<<<<
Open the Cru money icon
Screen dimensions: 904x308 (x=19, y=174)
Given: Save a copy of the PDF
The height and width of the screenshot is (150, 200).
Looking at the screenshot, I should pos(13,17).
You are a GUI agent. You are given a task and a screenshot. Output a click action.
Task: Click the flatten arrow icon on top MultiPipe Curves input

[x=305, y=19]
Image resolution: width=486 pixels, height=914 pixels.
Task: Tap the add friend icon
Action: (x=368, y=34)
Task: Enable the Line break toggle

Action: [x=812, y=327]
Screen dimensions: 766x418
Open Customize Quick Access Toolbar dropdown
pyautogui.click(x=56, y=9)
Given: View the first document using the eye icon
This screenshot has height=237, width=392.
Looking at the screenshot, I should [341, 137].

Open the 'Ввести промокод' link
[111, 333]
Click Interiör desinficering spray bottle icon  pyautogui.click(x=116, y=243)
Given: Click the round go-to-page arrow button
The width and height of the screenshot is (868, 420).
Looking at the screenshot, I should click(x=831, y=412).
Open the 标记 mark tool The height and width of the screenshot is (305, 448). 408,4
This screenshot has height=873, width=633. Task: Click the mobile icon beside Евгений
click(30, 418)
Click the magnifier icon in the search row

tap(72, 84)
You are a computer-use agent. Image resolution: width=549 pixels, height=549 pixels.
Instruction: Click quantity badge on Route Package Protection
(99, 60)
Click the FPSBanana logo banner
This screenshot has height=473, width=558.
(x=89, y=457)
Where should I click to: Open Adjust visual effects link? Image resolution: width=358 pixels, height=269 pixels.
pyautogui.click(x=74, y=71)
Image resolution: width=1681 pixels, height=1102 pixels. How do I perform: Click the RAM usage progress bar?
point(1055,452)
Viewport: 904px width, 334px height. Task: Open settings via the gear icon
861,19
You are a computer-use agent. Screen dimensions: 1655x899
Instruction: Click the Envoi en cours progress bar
>>>>
What you should do: Without omitting anything, output the entries exactly.

Answer to this task:
Open the Cru money icon
Screen dimensions: 904x308 (x=19, y=174)
Given: Save a copy of the PDF
The height and width of the screenshot is (150, 200).
Looking at the screenshot, I should pos(13,17).
You are a GUI agent. You are given a task and a screenshot. Output a click action.
Task: Click the flatten arrow icon on top MultiPipe Curves input

[x=305, y=19]
Image resolution: width=486 pixels, height=914 pixels.
Task: Tap the add friend icon
Action: (x=368, y=34)
Task: Enable the Line break toggle

Action: [x=812, y=327]
Screen dimensions: 766x418
Open Customize Quick Access Toolbar dropdown
pyautogui.click(x=56, y=9)
Given: View the first document using the eye icon
This screenshot has height=237, width=392.
Looking at the screenshot, I should [341, 137].

Open the 'Ввести промокод' link
[111, 333]
Click Interiör desinficering spray bottle icon  pyautogui.click(x=116, y=243)
Given: Click the round go-to-page arrow button
The width and height of the screenshot is (868, 420).
Looking at the screenshot, I should click(x=831, y=412).
Open the 标记 mark tool The height and width of the screenshot is (305, 448). 408,4
This screenshot has height=873, width=633. Task: Click the mobile icon beside Евгений
click(30, 418)
Click the magnifier icon in the search row

tap(72, 84)
You are a computer-use agent. Image resolution: width=549 pixels, height=549 pixels.
Instruction: Click quantity badge on Route Package Protection
(99, 60)
Click the FPSBanana logo banner
This screenshot has height=473, width=558.
(x=89, y=457)
Where should I click to: Open Adjust visual effects link? Image resolution: width=358 pixels, height=269 pixels.
pyautogui.click(x=74, y=71)
Image resolution: width=1681 pixels, height=1102 pixels. How do I perform: Click the RAM usage progress bar?
point(1055,452)
Viewport: 904px width, 334px height. Task: Open settings via the gear icon
861,19
You are a computer-use agent. Screen dimensions: 1655x899
Instruction: Click the Envoi en cours progress bar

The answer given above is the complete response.